Kurz ehe sie untergeht, scheint die Sonne einen Augenblick. Als ich aus der Wand aussteige, ertönt ein Kanonenschuss, dann höre ich die Blasmusik von Grindelwald. Es ist der 1. August. Meine drei Gefährten haben mich erreicht. Herzliche Händedrücke und Glückwünsche. Wir essen einen Bissen, während wir die Landschaft und das Feuerwerk betrachten; wir haben dafür den besten Logenplatz. Julien ist noch voll in Form und schlägt vor, uns am Fest zu beteiligen. Dieser kleine Schlingel hatte noch drei Feuerwerkskörper in seinem Sack versteckt! Der Abstieg kann binnen.

Glückliche Rückkehr Oft gleicht die Rückkehr von einer grossen Tour einem Alptraum, aber an diesem Tag war sie ein reines Vergnügen. Der Abstieg über den Firn hat uns zwar einige Löcher in der Hose eingetragen, aber welche Zeitersparnis!
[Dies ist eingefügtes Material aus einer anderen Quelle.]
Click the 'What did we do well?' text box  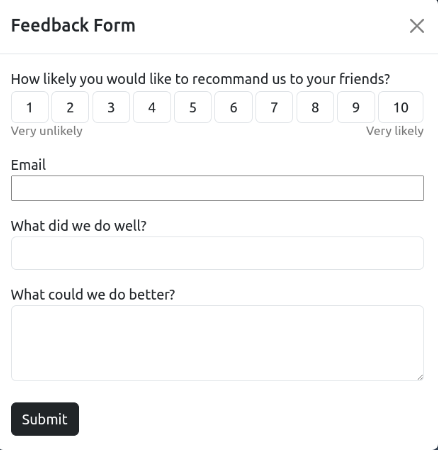point(217,253)
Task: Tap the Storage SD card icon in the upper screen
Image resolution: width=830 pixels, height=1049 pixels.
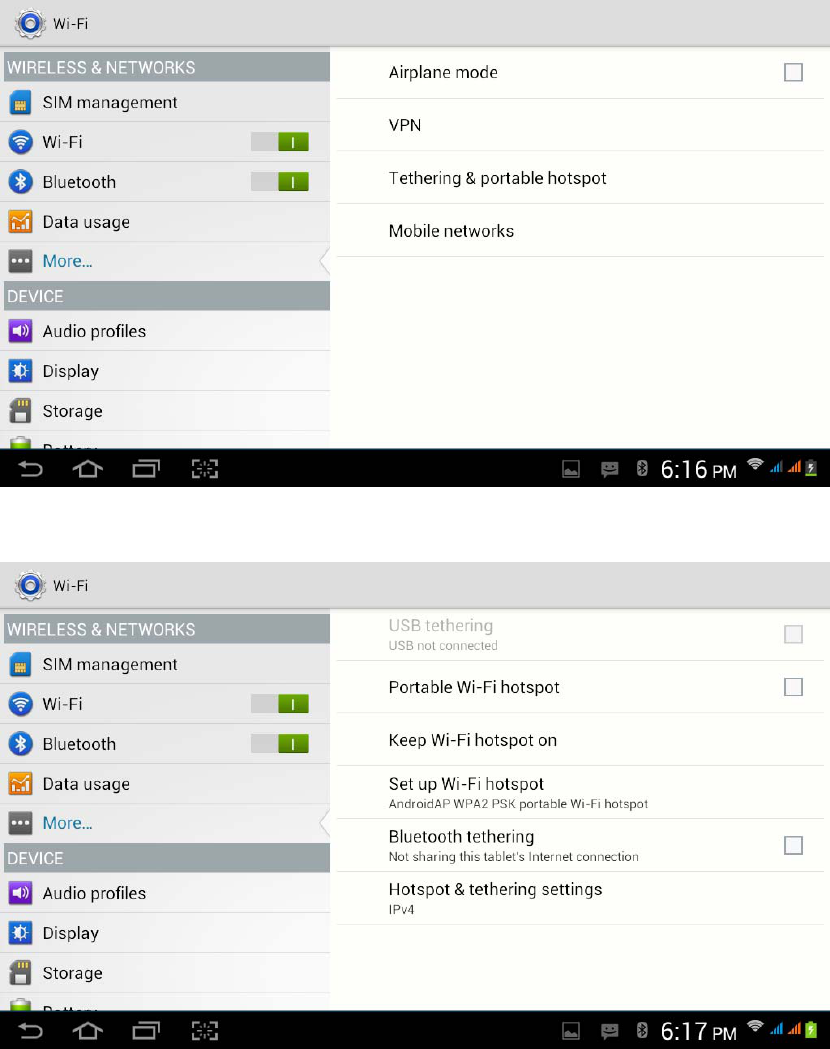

Auf dem Eigergletscher feiert eine sehr sympathische Gruppe rund um ein grosses Feuer. Sie haben Juliens Feuerwerk entdeckt. Wir werden herzlich aufgenommen, erhalten einige Erfrischungen angeboten. Wir beginnen zu trocknen.

So geht ein sehr schönes Erlebnis zu Ende. Eins ist sicher, wir werden wiederkommen. In dieser so besonderen Wand, in einer Umgebung, die verzaubert, fühlt man sich der Welt der Menschen zugleich sehr nah und sehr fern. Ich beglückwünsche die Seilschaft Piola/Anker zur Erstbegehung dieser grossartigen Route, die man andern Bergsteigern nur empfehlen kann, das heisst jenen, denen die Tiefe unter ihnen, die Schwierigkeit und der schlechte Fels keine zu grossen Probleme bereiten.